■ Task description ■
Please duplicate the data below word for word, from the line with "Click the grid" through the final line of the data.

[A block of data]
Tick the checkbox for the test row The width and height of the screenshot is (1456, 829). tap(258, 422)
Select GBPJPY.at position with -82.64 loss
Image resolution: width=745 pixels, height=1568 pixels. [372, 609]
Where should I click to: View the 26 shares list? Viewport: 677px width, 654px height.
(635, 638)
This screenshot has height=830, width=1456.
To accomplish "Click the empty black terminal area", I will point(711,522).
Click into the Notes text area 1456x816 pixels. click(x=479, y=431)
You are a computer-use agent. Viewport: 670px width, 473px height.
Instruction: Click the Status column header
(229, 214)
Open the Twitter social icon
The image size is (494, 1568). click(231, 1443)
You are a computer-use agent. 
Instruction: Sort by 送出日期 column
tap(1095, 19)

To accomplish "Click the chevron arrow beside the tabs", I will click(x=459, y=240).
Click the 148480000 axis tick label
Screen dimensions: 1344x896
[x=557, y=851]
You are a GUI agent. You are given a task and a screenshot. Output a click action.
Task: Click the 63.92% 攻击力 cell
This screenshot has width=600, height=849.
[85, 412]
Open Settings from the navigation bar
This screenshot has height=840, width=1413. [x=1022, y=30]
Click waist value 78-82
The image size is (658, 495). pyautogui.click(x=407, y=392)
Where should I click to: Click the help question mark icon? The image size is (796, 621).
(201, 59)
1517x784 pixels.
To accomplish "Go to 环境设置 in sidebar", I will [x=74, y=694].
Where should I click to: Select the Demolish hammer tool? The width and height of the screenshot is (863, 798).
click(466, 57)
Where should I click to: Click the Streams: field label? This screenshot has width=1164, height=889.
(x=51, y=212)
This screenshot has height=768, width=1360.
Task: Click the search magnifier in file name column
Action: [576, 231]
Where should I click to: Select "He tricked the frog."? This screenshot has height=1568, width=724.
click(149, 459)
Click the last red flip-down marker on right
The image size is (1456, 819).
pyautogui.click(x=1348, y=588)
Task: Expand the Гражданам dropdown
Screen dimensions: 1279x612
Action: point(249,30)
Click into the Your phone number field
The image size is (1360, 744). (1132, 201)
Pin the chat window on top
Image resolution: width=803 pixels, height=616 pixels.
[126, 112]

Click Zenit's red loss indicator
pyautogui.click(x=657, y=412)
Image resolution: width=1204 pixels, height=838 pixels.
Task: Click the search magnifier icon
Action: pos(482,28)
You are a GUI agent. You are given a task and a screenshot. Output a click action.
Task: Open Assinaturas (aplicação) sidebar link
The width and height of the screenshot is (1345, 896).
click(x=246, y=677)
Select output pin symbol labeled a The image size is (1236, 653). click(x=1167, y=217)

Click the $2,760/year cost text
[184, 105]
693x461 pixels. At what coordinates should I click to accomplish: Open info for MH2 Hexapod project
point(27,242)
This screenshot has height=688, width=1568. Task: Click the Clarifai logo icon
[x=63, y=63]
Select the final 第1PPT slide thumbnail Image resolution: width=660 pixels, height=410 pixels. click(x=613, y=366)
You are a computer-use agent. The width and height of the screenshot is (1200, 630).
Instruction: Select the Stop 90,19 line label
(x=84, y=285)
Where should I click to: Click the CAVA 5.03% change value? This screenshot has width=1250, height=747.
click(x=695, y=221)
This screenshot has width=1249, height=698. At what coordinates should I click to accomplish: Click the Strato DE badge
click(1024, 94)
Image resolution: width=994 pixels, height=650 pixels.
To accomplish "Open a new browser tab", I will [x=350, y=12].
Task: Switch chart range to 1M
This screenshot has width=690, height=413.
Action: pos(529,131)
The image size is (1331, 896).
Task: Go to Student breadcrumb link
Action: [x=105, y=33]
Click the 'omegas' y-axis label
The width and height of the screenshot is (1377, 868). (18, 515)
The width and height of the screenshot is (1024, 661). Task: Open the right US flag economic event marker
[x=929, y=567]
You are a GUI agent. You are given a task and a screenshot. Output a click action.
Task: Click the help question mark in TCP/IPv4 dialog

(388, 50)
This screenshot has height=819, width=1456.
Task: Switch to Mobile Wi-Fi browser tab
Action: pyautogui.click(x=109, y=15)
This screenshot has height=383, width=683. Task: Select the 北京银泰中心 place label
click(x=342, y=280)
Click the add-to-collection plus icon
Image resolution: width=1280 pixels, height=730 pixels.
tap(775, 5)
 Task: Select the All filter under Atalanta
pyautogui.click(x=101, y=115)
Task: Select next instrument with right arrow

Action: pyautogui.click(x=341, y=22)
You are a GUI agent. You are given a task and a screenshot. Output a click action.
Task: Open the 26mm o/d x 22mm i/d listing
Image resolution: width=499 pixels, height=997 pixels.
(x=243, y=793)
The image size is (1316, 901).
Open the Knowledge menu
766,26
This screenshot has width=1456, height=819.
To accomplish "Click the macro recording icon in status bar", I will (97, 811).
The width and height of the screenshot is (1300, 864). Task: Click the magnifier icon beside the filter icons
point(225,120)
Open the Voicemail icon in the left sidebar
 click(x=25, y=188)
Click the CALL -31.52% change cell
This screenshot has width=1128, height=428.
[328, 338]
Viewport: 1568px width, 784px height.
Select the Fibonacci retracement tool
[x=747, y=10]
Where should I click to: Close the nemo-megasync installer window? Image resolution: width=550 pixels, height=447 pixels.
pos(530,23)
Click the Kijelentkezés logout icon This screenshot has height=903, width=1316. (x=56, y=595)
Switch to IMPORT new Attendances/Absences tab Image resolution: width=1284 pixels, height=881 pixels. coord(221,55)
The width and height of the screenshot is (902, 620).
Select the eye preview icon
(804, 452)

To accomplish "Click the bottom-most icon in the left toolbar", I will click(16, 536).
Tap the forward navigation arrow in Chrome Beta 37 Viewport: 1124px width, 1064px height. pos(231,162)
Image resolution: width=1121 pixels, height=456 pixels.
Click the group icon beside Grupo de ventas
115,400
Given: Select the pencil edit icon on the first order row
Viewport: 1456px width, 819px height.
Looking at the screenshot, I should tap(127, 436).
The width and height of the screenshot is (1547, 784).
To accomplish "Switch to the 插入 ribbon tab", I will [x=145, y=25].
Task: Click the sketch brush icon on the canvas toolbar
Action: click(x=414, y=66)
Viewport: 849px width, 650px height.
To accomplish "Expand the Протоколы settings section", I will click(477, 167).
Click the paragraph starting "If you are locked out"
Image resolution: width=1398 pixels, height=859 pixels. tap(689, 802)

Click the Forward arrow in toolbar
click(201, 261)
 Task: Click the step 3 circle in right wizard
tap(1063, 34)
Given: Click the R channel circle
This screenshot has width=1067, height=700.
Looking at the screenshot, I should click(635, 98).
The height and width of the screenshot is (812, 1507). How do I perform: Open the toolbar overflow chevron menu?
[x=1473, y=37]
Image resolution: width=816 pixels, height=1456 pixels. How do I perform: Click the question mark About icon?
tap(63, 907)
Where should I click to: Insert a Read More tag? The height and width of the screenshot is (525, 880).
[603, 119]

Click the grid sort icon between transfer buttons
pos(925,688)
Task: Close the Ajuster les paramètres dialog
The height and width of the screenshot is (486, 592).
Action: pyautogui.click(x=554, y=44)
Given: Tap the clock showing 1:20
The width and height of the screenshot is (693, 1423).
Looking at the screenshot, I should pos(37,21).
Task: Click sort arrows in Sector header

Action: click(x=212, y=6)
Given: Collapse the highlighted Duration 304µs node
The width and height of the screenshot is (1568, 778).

■ The completed task ■
Click the grid sort icon between transfer buttons
pos(925,688)
Task: Close the Ajuster les paramètres dialog
The height and width of the screenshot is (486, 592).
Action: pyautogui.click(x=554, y=44)
Given: Tap the clock showing 1:20
The width and height of the screenshot is (693, 1423).
Looking at the screenshot, I should pos(37,21).
Task: Click sort arrows in Sector header

Action: click(x=212, y=6)
Given: Collapse the highlighted Duration 304µs node
The width and height of the screenshot is (1568, 778).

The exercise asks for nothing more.